--- PROBLEM A ---
In the essay on Foucault and classification, what does Foucault's list of imagined categories demonstrate, according to the text?
--- PROBLEM B ---
Reproduce a stretch of the essay on Foucault and classification word for word, starting at "If this is the" and ending after "the same object.".
--- PROBLEM C ---
Proceed with the essay on Foucault's view of knowledge and classification, picking up after its final sentence.

If this is the case, what is the origin of these terms? Anything, as he would claim, we believe as a truth is only a classification. These classes are just a history of resemblances. In his Archaeology of Knowledge, he writes:
[…] statements differ in form, and dispersed in time, form a group if they refer to one and the same object.
Here, Foucault argues that although one object is still the same object, the meaning changes throughout time. He asks what kinds of groups really exist in history – can a truth really exist? Foucault examines four hypotheses with the intention of finding unity based on the discourse of the object, the author (or authors) of the discourse, the concepts, and themes. Each basis turns out to be more complex than originally thought and the reader ends up without a single basis for unity or truth, but winds up with an aspect that can only be described as complex and variable. He goes on in The Order of Things to state that our knowledge and thought “[…] bears the stamp of our age and our geography.” This means that there are different views and no one solid classification. He points this out by creating a list of imagined categories (that can be found in his Order of Things, a translation of Les Mots et Les Choses in the preface, xv). With all these new categories, he demonstrates what he calls “the exotic charm of another system of thought,” which points out the limitations of our own. In this realization, we are forced to realize that, as he says:
[…] all the ordered surfaces and all the planes with which we are accustomed to tame the wild profusion of existing things, and continuing long afterwards to disturb and threaten with collapse our age-old distinction […]
The groups we make are just made-up: there is no solid truth in them. Our groups get broader over time as well. Take into example the discovery of new sub-atomic particles – this new category would seem surreal even 200 years ago. But they do exist and this new category proves that classification changes over time. This change shows how reality has empty spaces and that classification is discrepant from reality. So is there a truth, knowledge? He would claim that language could not determine this since the more we know, the less knowledge we seem to have – the ability to classify new things lessens with the more knowledge we obtain.
Foucault argues that we cannot know anything “as it is” – knowledge is not the origin of the object, but it is the understanding of the origin of the knowledge. If there is a truth, it cannot be a social construction (classification) or human-made. Knowledge is based off of human acts and therefore, knowledge is a “human act.” He claims that every “truth” is built on something. We cannot escape the relativity of knowledge but we also cannot escape classification. The object in question is viewed through a lens of subjective human reality that differs according to each person’s language, culture, history, etc. The groupings are created and can be dissolved and replaced.

--- DATA EXTRACT ---
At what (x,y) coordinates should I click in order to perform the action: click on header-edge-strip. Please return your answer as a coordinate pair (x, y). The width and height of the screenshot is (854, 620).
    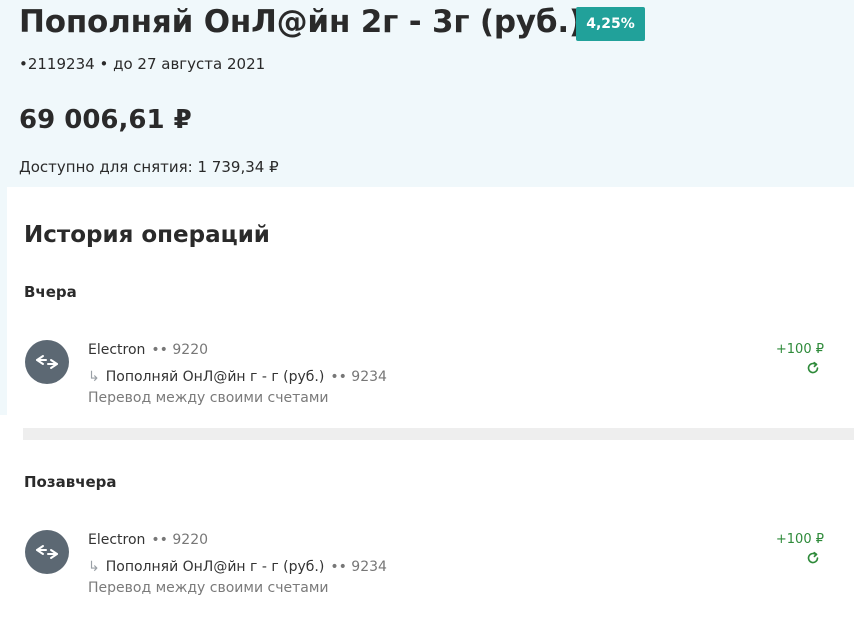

--- RESPONSE AREA A ---
The list shows that there are different views and no one solid classification. With these categories Foucault demonstrates "the exotic charm of another system of thought," which points out the limitations of our own.

--- RESPONSE AREA B ---
If this is the case, what is the origin of these terms? Anything, as he would claim, we believe as a truth is only a classification. These classes are just a history of resemblances. In his Archaeology of Knowledge, he writes:
[…] statements differ in form, and dispersed in time, form a group if they refer to one and the same object.

--- RESPONSE AREA C ---
However, this leaves the human feeling empty – is there no truth, then why continue to try to find it? It is possible that the truth is abstract, as Plato would claim. Plato writes in his Republic:
When the mind’s eye rests on objects illuminated by truth and reality, it understands and comprehends them, and functions intelligently; but when it turns to the twilight world of change and decay, it can only form opinions, its vision is confused and its beliefs shifting, and it seems to lack intelligence.
Plato would find Foucault’s argument invalid, however, there may be some correlation between the two. Plato argues that change only a forms opinion, while Foucault points out that this change represents the limitations of our knowledge. For Plato, opinions are the limitations. In Plato’s Republic, Thrasymachus attempts to show that an individual can achieve what he wants with just the appearance of justice. This enables people to effectively confuse truth (ἀλήθεια) with the appearance of truth. Plato goes on to reason that virtue does more than establish a notion of morality by demonstrating how morality is grounded in essence – which is shown through the Forms. This interplay exists between appearance and reality – a central part in Plato’s metaphysics. Yet, it also provides a universal quality – that Foucault would not agree with – that suits the purpose of understanding a cohesion in his theory of forms.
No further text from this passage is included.